Libby was also actively involved in the Bush administration's efforts to negotiate the Israeli-Palestinian "road map" for peace; for example, he participated in a series of meetings with Jewish leaders in early December 2002 and a meeting with two aides of then-Israeli Prime Minister Ariel Sharon in mid-April 2003, culminating in the Red Sea Summit on June 4, 2004. Former British Foreign Secretary (2001–2006), current Lord Chancellor and Secretary of State for Justice Jack Straw said of Libby: "It's a toss-up whether is working for the Israelis or the Americans on any given day." In their highly controversial and widely contested "Working Paper" entitled "The Israel Lobby and U.S. Foreign Policy", University of Chicago political science professor John J. Mearsheimer and academic dean of the John F. Kennedy School of Government at Harvard University Stephen M. Walt argue that Libby was among the Bush administration's most "fervently pro-Israel ... officials" (20).

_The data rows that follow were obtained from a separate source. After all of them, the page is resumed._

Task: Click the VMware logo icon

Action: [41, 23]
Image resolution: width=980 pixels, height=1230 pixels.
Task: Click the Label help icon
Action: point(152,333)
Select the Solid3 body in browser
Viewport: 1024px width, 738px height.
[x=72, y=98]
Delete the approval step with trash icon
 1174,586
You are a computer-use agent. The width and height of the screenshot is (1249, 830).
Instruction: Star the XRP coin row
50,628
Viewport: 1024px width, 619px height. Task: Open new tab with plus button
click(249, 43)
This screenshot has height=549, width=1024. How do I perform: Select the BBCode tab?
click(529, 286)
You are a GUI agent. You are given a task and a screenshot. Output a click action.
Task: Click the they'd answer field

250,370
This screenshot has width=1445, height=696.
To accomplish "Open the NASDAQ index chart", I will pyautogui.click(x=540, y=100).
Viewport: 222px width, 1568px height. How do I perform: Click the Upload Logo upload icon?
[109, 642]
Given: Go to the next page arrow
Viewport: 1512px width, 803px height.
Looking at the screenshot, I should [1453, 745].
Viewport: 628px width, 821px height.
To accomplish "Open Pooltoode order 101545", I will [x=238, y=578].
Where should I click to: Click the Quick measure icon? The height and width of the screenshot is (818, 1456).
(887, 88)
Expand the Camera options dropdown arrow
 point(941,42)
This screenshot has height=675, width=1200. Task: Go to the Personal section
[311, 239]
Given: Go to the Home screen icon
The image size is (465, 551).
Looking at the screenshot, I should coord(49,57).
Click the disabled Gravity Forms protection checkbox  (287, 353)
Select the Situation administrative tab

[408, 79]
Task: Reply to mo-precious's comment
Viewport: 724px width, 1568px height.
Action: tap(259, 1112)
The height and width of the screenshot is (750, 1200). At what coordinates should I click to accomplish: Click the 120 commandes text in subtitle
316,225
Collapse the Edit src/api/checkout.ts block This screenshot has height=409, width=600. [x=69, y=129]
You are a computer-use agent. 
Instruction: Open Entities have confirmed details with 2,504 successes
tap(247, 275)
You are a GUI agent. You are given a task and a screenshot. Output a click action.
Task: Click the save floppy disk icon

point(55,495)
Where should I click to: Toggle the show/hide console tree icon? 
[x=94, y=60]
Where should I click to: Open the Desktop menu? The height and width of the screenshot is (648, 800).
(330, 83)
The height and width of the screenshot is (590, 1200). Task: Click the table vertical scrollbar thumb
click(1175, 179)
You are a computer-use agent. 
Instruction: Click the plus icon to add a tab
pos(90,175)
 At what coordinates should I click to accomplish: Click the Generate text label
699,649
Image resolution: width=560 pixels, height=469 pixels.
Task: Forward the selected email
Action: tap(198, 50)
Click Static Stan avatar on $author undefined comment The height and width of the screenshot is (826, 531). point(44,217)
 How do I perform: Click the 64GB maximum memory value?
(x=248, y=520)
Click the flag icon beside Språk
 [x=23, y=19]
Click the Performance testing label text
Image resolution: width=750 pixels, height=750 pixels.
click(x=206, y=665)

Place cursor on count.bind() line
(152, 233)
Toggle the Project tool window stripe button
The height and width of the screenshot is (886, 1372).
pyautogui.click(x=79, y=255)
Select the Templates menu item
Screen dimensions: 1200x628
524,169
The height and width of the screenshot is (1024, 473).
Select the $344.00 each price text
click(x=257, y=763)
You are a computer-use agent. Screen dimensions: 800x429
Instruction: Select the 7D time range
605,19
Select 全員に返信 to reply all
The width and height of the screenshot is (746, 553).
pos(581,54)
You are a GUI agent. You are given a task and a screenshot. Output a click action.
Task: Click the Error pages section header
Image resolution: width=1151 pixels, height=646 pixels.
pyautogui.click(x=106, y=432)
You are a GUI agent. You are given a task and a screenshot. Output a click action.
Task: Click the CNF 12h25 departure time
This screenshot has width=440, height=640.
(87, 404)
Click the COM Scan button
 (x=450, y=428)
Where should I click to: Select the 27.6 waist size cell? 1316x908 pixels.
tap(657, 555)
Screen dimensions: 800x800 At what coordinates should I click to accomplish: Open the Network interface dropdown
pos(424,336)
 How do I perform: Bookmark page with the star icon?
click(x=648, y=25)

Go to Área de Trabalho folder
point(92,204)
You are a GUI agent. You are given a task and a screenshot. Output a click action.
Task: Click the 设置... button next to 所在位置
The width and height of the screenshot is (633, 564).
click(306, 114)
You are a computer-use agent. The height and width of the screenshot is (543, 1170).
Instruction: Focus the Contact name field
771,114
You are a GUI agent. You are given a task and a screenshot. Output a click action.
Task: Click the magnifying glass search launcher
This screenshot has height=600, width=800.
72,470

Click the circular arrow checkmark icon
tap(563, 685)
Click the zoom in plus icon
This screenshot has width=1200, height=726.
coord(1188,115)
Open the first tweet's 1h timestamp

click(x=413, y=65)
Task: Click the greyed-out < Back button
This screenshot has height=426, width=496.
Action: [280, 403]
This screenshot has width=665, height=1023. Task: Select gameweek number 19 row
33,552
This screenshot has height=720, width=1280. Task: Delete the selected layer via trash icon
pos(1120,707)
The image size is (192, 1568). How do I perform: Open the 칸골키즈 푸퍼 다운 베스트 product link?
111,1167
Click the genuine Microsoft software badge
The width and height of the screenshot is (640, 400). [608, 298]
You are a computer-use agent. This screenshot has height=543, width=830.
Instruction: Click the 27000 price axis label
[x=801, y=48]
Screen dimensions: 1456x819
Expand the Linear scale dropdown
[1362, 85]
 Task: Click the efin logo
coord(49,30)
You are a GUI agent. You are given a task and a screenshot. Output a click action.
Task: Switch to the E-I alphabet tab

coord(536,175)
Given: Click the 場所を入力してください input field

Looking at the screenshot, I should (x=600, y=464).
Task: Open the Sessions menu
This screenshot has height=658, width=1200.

Further information: The Israel Lobby and U.S. Foreign Policy

On June 5, 2007, after Judge Reggie Walton sentenced Libby, Jewish Telegraphic Agency (JTA) Washington, D.C. bureau chief Ron Kampeas observed that former Soviet dissident and Israeli politician and writer Natan Sharansky was one of many "Jews pleading leniency for Libby - without success", and that Arye Genger, who served as a liaison between Sharon and the Bush administration, credited Libby with trying to reduce civilian casualties among Israelis and Palestinians during the second intifada. According to the JTA, "Libby is Jewish, and a significant portion of those who had pleaded with the judge for a lenient sentence are leaders in Washington's Middle East policy community."